Aboard the icebreaker RV Kronprins Haakon with REV Ocean's Aurora ROV, we discovered the "Freya Mounds" - a cold seep ecosystem where blocks of methane hydrate poke out of the seafloor, at 3640 metres deep on the Molloy Ridge in the Fram Strait of the Arctic.
Methane hydrate is a bizarre form of "fire ice", where methane is trapped in a cage of water molecules. It forms a buried layer beneath the seabed in lots of parts of the world, and sometimes outcrops at the seafloor, but most of those outcrops are on continental slopes at less than 2 km deep.
We traced a plume of methane bubbles rising ~3.3 km above the seafloor to find the "Freya Mounds", which are more than 1.7 km deeper than other cold seep ecosystems found in the Arctic so far.
Across an area of a couple of football pitches, we found mounds of hydrate bulging out of the muddy seafloor. Some of the mounds have arches of exposed yellowish methane hydrate, fizzing away as it "melts" to release the methane bubbles (which fortunately don't quite reach the sea surface to release the gas into the atmosphere).

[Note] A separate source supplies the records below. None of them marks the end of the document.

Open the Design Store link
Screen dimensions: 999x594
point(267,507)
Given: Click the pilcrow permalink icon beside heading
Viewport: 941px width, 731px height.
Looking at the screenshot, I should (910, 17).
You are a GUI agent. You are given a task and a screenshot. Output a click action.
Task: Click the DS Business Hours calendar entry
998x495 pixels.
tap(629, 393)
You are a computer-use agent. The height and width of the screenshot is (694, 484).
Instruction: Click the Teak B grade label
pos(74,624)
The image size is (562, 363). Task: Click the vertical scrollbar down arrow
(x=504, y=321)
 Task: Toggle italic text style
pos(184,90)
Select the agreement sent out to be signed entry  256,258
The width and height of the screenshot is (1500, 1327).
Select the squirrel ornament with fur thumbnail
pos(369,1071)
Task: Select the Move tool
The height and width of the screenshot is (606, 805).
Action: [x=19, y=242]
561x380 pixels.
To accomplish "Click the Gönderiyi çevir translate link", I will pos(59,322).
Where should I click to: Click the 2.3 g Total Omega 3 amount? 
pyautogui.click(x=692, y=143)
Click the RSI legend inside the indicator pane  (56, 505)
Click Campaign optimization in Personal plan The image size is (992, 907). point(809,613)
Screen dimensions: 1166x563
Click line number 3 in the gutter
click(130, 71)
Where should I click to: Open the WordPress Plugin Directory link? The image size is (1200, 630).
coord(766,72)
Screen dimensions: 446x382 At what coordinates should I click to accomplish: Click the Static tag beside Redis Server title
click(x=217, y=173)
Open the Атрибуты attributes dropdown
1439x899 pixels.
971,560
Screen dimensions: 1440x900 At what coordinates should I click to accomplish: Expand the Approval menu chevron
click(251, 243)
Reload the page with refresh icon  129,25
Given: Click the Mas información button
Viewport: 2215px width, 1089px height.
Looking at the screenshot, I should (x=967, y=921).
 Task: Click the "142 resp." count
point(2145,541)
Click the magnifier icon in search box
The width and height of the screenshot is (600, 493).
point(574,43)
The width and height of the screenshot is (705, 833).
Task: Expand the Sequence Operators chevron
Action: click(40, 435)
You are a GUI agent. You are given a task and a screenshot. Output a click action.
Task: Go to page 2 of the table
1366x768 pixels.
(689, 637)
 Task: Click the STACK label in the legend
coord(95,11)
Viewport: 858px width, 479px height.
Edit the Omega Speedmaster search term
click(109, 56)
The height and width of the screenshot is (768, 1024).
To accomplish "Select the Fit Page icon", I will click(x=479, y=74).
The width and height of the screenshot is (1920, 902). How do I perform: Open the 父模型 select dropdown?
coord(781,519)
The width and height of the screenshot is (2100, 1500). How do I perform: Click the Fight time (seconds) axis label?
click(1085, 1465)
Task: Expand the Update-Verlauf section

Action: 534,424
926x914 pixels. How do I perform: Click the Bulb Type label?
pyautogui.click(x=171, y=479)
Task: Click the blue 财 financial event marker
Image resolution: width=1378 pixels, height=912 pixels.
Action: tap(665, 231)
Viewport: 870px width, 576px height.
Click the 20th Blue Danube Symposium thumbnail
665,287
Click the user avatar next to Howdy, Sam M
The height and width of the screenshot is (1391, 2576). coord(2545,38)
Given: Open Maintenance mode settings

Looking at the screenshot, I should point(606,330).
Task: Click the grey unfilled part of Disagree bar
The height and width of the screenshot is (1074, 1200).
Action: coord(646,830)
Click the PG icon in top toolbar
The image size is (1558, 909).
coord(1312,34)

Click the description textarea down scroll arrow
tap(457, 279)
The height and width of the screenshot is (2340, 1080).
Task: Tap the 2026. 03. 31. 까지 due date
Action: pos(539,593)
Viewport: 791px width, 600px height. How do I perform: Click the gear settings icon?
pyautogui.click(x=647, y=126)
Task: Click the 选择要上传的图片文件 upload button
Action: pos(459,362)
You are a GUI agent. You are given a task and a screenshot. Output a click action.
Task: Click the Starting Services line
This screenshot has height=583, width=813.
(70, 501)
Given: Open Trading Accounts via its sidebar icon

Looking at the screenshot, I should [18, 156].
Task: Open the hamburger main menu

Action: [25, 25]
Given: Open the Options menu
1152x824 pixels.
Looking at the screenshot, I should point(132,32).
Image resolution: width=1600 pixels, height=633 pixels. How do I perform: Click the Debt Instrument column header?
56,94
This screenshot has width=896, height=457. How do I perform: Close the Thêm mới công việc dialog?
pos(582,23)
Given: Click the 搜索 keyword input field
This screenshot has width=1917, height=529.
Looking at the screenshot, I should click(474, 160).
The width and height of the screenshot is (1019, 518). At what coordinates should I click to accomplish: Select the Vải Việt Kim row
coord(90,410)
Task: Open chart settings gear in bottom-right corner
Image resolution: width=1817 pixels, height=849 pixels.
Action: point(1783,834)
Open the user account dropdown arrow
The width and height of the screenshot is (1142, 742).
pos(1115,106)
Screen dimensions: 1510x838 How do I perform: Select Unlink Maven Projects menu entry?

The methane nourishes bacteria, which in turn support a colony of deep-sea animals. The Freya Mounds are covered in lush "tubeworm forests", with shrimp, snails, and other animals crawling through them. There are also stalked jellyfish (unlike jellyfish that bob about in the ocean, these grow upside-down on stalks attached to the seabed). Further work by the international Ocean Census is underway to determine how many of the animals are previously undescribed species.
During the expedition we also explored some recently discovered hydrothermal vents (the Jotul Vent Field) at a similar depth (3020 m) nearby, where the marine life had not been surveyed before.
We found that the marine life at the gas hydrate seeps is related to what lives at hydrothermal vents at similar depth in the Arctic. That marine life is different to other areas of the deep ocean, because the Fram Strait of the Arctic is a rare place where deep-sea vents and seeps occur close to each other – and where vents and seeps are an important part of deep-sea biodiversity, because of past glacial conditions.
There are undoubtedly more deep methane hydrate ecosystems like this out there in the Arctic, as other deep bubble plumes have been detected nearby. So our discovery shows how much there still is to explore and understand about Arctic deep-sea life – and the need for caution and protection if Norway resumes plans for deep-sea mining there (put on hold earlier this month, but currently only pausing for 4 years).
There are lots of different types of "cold seeps" (which typically emit methane), driven by different geological or microbial processes. The Freya Mounds are the deepest methane hydrate (aka "gas hydrate") cold seeps, but they are not the "deepest known cold seeps" (or "deepest methane seeps") - those are at >9 km deep in the Aleutian and Kuril-Kamchatka Trenches of the Pacific, created by a different process.